One more Gong/Hillage post for the time being, in the last (studio) occasion that they'd both intertwine.  This album is the sweet spot of psychedelic Gong for me, where they got to fully flex their musical muscles on four lengthy tracks, and the remaining short pieces are the ones that carry most of Daevid Allen's comic-space-opera narrative.

After You opens with two of the latter plus a short atmospheric instrumental, Hillage is the first to get the musical spotlight with Master Builder.  I'm assuming the main riff was his, as it would appear again as The Glorious Om Riff on Green, and his guitar solos here are nothing short of blinding.  The next track, the nine mind-bending minutes of A Sprinkling Of Clouds, might prefigure Rainbow Dome Musick to begin with, but the master synther in this case is Tim Blake rather than Hillage/Giraudy.
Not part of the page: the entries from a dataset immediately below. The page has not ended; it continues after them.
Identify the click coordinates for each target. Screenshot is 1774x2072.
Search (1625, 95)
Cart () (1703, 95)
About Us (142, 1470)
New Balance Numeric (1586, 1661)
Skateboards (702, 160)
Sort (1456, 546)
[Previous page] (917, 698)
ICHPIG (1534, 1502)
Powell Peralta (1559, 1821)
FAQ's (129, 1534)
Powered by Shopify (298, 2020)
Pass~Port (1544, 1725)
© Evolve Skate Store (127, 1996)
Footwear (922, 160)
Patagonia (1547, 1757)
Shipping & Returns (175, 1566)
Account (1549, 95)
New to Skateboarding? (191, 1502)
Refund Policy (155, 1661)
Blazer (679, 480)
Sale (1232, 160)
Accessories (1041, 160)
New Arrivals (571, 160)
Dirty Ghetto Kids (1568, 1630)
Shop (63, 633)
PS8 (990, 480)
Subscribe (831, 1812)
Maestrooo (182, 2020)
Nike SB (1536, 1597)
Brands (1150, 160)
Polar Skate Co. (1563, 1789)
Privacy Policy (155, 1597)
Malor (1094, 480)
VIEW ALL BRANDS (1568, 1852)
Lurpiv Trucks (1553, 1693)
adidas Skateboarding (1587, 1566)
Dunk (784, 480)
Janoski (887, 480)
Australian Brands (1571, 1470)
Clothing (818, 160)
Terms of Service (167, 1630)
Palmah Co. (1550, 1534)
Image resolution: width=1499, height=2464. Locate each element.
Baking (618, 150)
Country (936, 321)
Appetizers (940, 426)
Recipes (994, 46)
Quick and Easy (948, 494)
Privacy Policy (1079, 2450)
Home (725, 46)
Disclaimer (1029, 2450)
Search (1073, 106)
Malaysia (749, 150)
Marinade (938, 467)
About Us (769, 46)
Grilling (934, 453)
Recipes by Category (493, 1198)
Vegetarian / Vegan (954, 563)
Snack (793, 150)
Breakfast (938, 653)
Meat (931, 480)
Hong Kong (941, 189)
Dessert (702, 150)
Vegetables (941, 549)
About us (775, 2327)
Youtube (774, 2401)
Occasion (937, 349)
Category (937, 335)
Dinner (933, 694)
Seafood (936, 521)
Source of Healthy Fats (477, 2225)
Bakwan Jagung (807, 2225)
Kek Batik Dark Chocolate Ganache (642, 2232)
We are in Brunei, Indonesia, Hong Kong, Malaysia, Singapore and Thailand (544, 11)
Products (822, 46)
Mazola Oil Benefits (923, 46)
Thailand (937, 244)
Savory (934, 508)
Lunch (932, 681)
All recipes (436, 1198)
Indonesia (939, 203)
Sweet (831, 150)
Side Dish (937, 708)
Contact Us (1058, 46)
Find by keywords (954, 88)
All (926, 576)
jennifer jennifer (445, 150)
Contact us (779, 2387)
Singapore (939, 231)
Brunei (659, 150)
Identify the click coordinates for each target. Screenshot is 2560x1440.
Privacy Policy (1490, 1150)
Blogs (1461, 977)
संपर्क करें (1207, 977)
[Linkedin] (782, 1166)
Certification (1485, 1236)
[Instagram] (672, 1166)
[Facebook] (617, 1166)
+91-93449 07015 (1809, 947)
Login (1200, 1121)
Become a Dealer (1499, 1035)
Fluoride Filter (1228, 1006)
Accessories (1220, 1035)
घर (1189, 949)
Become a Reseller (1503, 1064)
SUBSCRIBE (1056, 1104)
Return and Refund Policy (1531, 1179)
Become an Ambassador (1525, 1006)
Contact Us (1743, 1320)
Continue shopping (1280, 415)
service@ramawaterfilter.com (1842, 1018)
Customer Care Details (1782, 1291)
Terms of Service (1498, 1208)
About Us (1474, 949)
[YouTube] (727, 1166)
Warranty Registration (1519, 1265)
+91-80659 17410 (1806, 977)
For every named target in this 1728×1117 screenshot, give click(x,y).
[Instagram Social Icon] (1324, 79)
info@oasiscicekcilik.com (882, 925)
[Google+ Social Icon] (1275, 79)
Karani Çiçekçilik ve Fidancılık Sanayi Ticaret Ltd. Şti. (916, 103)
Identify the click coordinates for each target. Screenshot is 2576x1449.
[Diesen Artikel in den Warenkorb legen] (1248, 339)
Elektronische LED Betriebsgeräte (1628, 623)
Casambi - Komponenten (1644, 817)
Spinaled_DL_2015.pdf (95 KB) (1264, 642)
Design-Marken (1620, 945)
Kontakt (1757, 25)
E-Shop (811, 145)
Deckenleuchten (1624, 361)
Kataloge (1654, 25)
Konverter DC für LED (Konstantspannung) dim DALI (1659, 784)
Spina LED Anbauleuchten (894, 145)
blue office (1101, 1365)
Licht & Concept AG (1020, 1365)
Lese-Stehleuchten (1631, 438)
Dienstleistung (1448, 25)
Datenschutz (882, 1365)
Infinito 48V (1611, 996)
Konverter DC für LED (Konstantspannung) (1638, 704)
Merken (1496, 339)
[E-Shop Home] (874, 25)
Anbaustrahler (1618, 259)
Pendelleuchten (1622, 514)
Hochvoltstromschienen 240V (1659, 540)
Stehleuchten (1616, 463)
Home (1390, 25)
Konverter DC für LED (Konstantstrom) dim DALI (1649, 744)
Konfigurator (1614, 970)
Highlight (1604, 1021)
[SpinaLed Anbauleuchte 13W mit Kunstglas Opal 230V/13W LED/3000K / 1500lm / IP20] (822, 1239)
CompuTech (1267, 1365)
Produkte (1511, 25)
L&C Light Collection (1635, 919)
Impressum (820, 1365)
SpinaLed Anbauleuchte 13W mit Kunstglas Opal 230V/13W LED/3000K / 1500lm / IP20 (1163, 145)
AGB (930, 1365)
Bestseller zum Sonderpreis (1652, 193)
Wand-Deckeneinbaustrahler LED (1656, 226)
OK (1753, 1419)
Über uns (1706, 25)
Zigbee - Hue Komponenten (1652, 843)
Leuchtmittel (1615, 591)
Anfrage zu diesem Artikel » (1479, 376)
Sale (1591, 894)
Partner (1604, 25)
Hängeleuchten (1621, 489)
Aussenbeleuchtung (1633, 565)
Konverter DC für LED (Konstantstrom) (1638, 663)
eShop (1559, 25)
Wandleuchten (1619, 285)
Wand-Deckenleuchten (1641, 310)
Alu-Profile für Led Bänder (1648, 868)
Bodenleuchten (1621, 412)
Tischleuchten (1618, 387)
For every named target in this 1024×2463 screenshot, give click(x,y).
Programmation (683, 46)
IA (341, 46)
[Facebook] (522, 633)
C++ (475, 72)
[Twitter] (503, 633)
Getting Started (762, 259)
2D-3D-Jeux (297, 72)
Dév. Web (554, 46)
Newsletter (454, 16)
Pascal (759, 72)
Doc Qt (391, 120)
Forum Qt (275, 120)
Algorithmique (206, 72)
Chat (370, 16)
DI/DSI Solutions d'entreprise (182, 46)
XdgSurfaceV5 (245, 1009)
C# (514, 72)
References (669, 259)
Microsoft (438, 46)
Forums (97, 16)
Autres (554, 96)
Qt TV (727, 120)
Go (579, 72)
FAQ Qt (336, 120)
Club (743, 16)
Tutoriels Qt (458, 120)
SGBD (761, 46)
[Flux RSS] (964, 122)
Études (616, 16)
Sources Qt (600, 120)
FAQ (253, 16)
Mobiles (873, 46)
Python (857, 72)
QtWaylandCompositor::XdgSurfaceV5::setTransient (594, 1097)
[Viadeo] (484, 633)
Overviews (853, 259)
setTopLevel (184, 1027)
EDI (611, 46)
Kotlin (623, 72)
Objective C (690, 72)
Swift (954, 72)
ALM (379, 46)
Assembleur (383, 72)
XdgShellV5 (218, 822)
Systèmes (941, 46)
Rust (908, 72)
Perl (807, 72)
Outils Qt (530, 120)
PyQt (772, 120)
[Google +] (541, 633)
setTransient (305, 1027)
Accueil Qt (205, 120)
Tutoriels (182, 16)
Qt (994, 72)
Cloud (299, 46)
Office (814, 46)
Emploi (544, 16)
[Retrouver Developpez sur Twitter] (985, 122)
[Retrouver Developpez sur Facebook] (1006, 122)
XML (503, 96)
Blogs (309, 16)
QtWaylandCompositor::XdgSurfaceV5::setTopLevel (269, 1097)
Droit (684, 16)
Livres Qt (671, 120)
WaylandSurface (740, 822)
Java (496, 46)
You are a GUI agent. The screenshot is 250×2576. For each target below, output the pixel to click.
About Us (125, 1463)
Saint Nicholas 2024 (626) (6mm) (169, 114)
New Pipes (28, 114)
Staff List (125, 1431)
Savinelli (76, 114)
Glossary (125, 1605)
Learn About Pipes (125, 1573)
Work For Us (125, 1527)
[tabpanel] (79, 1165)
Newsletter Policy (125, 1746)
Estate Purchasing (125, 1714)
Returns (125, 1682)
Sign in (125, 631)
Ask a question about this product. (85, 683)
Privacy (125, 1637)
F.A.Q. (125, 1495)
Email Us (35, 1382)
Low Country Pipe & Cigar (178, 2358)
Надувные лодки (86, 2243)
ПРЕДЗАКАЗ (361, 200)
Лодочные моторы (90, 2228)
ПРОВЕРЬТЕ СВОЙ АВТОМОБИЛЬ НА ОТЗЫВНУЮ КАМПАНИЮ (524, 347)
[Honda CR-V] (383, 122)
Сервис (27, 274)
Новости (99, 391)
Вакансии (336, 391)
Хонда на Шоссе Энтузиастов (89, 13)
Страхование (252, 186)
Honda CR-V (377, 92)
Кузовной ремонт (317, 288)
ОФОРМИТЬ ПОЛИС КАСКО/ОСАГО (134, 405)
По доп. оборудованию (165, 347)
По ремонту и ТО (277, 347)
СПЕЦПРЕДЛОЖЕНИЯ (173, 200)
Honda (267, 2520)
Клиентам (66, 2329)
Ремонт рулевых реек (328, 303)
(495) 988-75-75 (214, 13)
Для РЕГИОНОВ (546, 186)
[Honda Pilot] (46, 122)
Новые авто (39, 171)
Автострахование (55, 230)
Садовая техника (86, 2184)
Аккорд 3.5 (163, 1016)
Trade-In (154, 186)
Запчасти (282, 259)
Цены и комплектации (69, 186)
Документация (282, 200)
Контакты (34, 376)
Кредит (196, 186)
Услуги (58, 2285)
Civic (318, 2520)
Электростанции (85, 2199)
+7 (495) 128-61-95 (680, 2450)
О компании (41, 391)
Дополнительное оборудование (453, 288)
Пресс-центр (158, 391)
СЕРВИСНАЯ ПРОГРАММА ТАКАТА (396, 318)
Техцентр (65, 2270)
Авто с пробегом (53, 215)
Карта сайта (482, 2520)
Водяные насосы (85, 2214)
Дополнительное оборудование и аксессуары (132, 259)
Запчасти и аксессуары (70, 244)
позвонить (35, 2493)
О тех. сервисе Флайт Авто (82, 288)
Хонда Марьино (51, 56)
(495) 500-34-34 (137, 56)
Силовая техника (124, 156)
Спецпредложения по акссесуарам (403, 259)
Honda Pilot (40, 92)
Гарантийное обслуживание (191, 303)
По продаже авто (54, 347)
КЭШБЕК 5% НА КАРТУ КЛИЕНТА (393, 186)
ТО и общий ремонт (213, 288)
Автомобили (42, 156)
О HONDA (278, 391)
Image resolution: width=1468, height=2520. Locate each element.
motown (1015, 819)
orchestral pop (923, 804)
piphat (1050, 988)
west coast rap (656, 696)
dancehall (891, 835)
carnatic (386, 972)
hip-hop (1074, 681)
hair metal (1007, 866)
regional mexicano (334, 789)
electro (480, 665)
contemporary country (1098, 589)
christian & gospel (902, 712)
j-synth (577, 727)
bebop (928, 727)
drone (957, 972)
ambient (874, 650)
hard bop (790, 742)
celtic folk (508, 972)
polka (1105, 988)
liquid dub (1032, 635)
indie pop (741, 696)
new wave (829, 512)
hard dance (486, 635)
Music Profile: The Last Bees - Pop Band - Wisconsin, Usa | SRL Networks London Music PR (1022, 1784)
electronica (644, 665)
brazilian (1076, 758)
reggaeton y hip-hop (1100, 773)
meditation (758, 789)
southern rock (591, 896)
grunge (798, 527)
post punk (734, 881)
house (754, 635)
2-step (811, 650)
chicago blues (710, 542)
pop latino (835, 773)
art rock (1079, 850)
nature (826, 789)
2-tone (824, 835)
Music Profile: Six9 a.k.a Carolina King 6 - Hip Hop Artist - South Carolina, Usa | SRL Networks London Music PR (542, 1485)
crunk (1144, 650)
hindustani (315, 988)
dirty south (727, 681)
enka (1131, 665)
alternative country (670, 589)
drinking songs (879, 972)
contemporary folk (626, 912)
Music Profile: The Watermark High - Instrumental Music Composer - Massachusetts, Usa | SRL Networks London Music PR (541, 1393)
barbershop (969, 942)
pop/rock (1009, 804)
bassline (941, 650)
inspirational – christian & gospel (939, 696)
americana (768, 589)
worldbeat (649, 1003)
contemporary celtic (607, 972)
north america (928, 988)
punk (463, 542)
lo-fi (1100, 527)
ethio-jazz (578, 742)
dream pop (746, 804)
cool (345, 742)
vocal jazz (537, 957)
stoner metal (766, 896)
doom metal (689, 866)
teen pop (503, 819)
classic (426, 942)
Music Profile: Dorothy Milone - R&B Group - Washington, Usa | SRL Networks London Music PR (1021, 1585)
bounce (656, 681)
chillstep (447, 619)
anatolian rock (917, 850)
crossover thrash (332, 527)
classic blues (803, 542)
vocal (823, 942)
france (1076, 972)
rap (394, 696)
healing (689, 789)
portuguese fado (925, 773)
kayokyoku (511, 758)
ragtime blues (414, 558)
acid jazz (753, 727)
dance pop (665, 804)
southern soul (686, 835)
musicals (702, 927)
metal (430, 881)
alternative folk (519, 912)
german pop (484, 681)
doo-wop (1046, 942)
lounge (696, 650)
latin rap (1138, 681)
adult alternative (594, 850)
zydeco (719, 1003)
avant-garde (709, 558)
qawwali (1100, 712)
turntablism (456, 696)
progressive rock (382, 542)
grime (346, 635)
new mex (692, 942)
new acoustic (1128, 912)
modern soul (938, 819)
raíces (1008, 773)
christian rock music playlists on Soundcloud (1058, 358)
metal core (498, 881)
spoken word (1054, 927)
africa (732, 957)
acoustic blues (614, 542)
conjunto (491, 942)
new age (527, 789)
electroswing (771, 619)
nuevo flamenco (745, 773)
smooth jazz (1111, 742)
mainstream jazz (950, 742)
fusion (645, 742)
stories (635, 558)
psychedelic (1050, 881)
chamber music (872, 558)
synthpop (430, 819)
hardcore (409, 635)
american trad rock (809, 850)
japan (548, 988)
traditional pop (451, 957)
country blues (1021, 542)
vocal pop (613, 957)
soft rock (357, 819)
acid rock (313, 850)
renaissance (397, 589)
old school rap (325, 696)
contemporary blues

The absolute star of You, however, IMO has to be bassist Mike Howlett.  Rock solid throughout, the generous dose of psych-jazz-funk that he lays down throughout the album reaches its apex on the ten minutes of The Isle Of Everywhere.  Laying down a hypnotic bassline that Holger Czukay might've been proud of, everyone from Blake to Hillage to the French percussion team that would shortly take ownership of the band gets a chance to shine on this album high point.